In the world of counseling, there are lots of words that seem interchangeable. Therapist and counselor. Therapy and counseling. Both often mean about the same thing (someone with a master’s degree in a counseling-related field). But, what if someone calls him-/herself a Christian counselor or Christian therapist? What does that really mean?
For many clients, talking about their belief in Christ is necessary for describing who they are, how they see their problems, and what type of support system exists that will support change in their lives. Many clients who are Christians need a therapist to understand why they may turn to prayer or Bible reading during difficult times as a way to cope.
The word “Christian” itself is very broad. Many people can define themselves as Christian, but, one person’s idea of what this means can be very different from another. Christians usually belong to a particular type of religion and each religion defines itself by sets of beliefs. Some religions have outlines of behaviors its members will or will not engage in. These standards are what we use to differentiate one from another corporately and, often times, individually. When trying to find a therapist who shares your beliefs, you will need to ask specific questions about the way the therapist views the issues with which your struggling. If you are seeking help with your marriage, you need to ask your potential therapist their views on marriage, infidelity, separation, and divorce. If those beliefs do not line up to your own, you may want to consider a different therapist.
Some who advertise themselves as Christian counselors may mean they are open to talking about issues about the Christian faith with their clients. They are counselors who are willing to discuss such things in the counseling office.
There are others who are Christians who happen to be counselors. For these folks, they profess to be Christians first and live it out in their daily lives. They have first-hand knowledge of what it means to be a Christian because they practice the disciplines of the Christian faith on one level or another every day. These counselors will often weave discussions about faith into treatment planning and each session in a way that is as comfortable as talking about how getting adequate sleep and nutrition will help solve some client issues.

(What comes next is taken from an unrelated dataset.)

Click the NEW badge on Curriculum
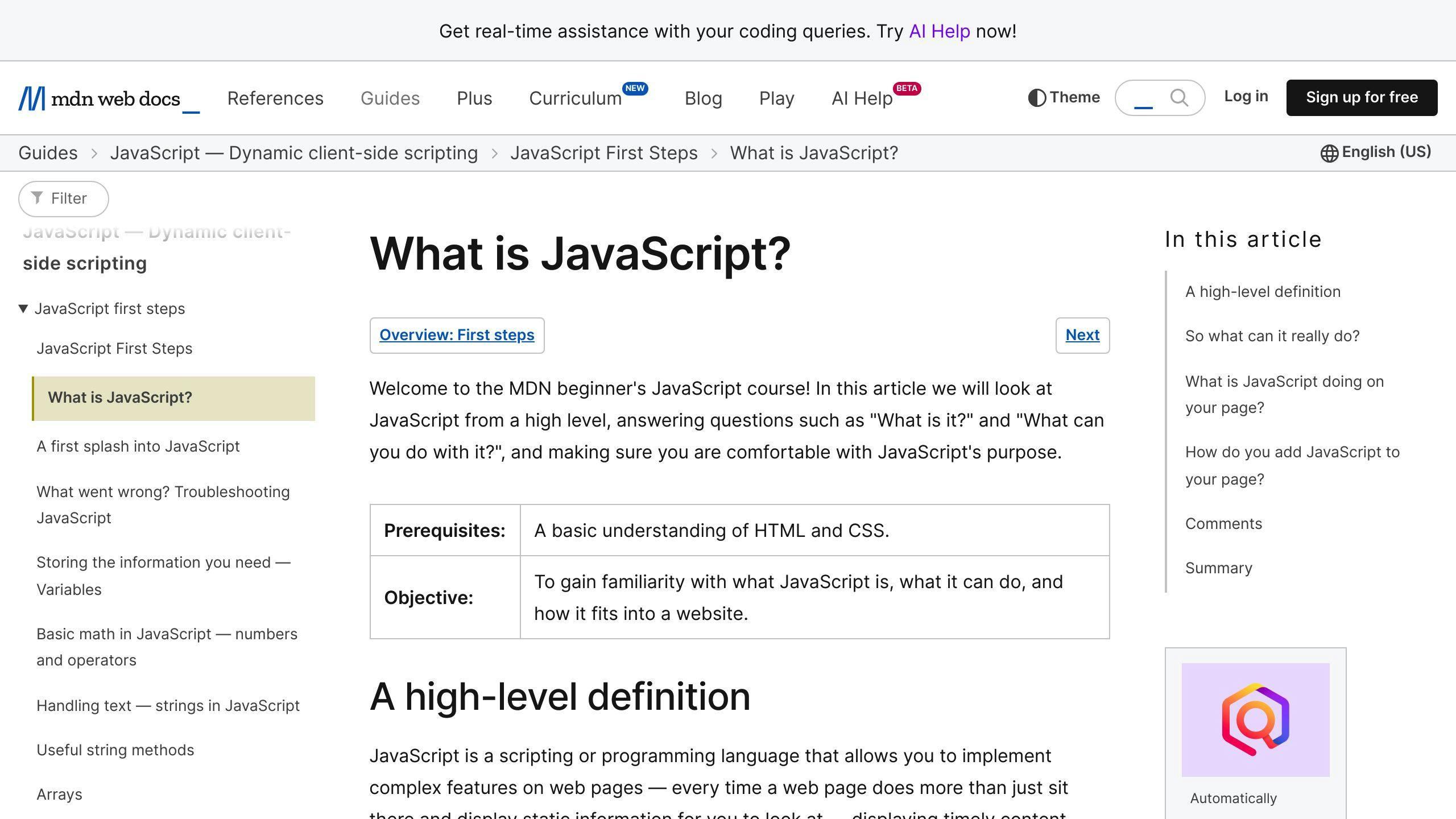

Some may be Biblical counselors. These folks often do not have a master’s degree or formal training. There are some organizations that train Christians and give them certifications in Biblical counseling. These certifications require a certain number of courses, but these courses usually focus on Biblical explanations for life’s difficulties and are not formal classes in counseling techniques or psychological theories. These folks may make their livings being accountants, teachers, or bankers and volunteer their time at their church doing Biblical counseling. They serve a valuable roll for people who may not want to see or be able to afford a professional counselor. However, one caveat is there are problems that are not solved with Biblical counseling that need a trained professional due to severity or depth of the issues with which the person is dealing. (This is not to say that God cannot use a Biblical counselor to help someone with a severe mental illness. God can heal a person from mental illness in a moment if He chooses to. However, often times He uses the knowledge and tools of professionals in the field to help folks with mental illness through the healing process; similar to how He works through physicians to heal someone of cancer through chemotherapy and radiation treatments.)
If having a Christian counselor or therapist is important to you, the key is to ask the right questions. Be honest about what you’re looking for and if the therapist shares your religious beliefs. Interview your potential therapist like you would someone you were looking to hire. Let them know what you want and ask them the skills and experiences they have that will help get you there. Does this mean that a Christian can’t have a non-Christian therapist. No. But, it does mean that there may be things about which you disagree or problems in which you see things differently or do not have a common understanding. Open and honest communication is always the key in any therapy relationship.